Ce n’est pas le moment de stagner
Ce sont justement les radicaux, qui tiennent beaucoup à l’esprit d’entreprise et qui ont investi courageusement dans les infrastructures et les institutions de l’Etat fédéral à ses débuts, qui freinent aujourd’hui des quatre fers avec leur ministre des Finances. Mais l’heure n’est pas à l’immobilisme. Si nous voulons que notre pays continue à prospérer à l’avenir, nous ne devons certainement pas réduire à néant notre excellent site de formation et de recherche ainsi que notre infrastructure.
Il en va de même pour la coopération internationale, qui est extrêmement importante pour la politique étrangère suisse, surtout dans la situation géopolitique actuelle. Mais les investissements dans l’avenir, comme les programmes d’assainissement des bâtiments ou l’électrification des transports, doivent également être coupés par un «paquet d’économies».

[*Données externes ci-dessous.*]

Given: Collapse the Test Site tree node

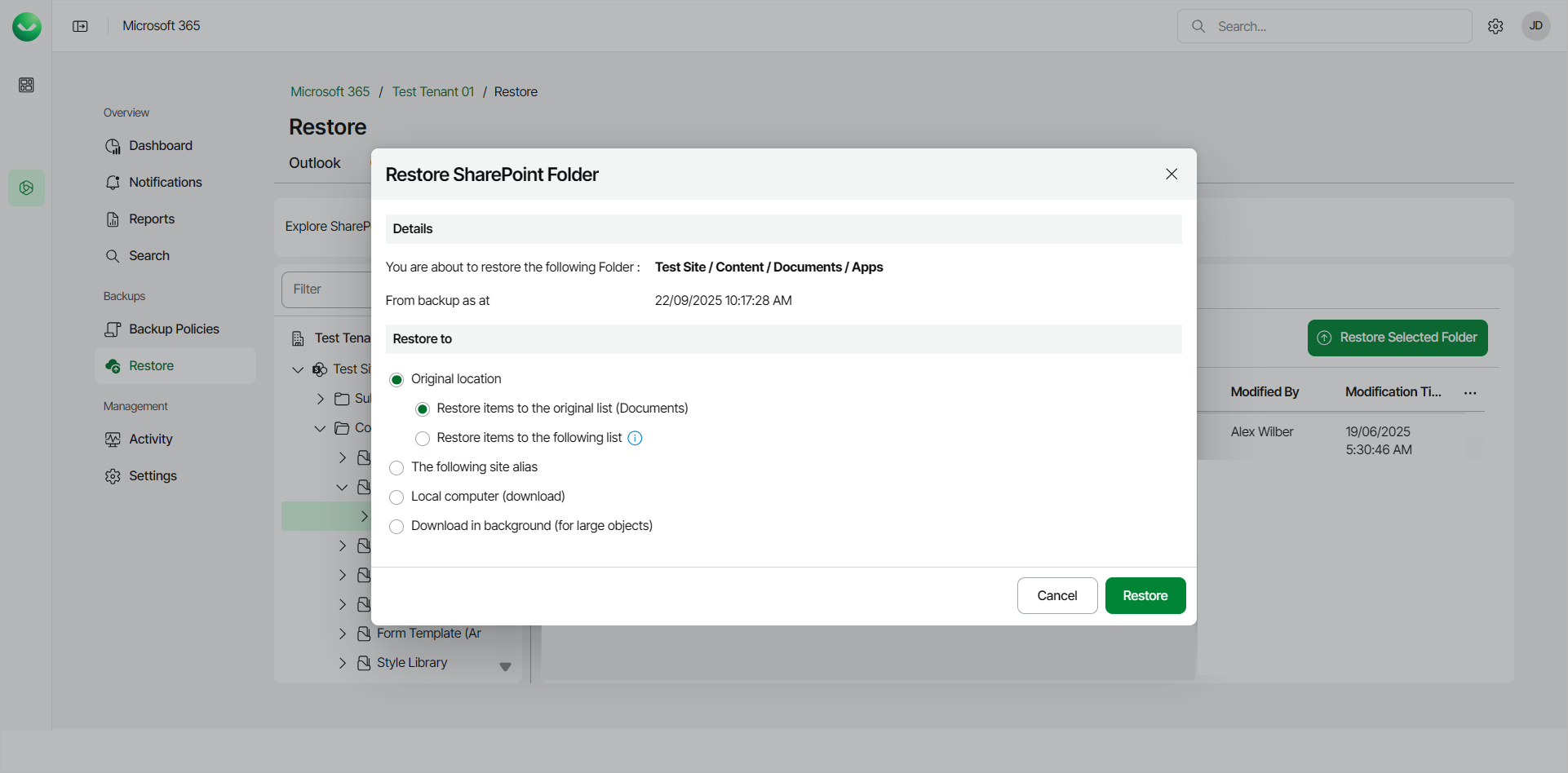Looking at the screenshot, I should coord(298,369).
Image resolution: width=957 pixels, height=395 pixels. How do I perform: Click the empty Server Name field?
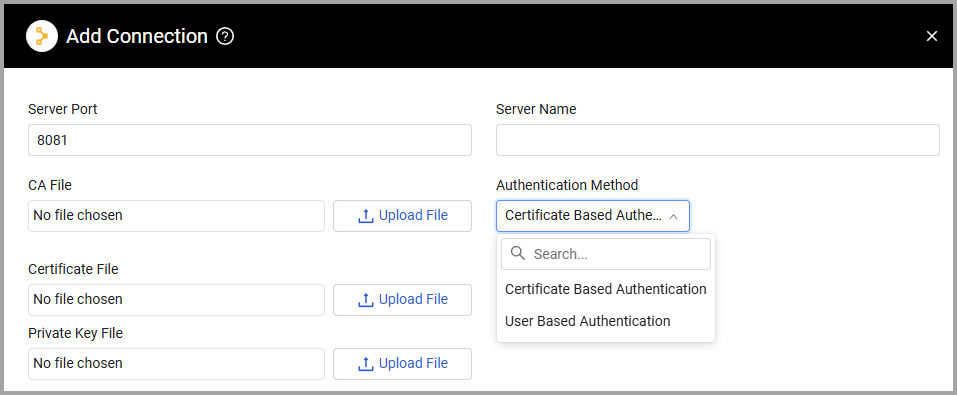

Ce procédé est issu d’une idéologie tordue, en vogue chez les fanatiques de la tronçonneuse à l’étranger: vouloir véritablement démembrer l’Etat avec un grand plaisir de massacre. Chez nous, en Suisse, l’UDC, le PLR et le Centre ont uni leurs forces lors des dernières négociations budgétaires pour imposer des coupes transversales radicales avec leurs plans d’économie. Et ce, sans véritable débat sur le sens ou les conséquences de ces mesures.
La fable des dépenses gonflées
Les partisans des économies se contentent de reprocher à l’Etat d’avoir pris de l’ampleur au fil des ans. Ce qui n’est clairement pas le cas. Le taux de dépenses – c’est-à-dire les dépenses de la Confédération par rapport au PIB – est remarquablement stable en Suisse depuis 30 ans, même en période de grandes réformes ou de crise.
Malgré cela, on prétend que l’Etat a complètement dérapé. Bien que la situation financière de la Suisse soit solide et que le taux d’endettement soit même en baisse, il faut continuer à faire des économies rigoureuses.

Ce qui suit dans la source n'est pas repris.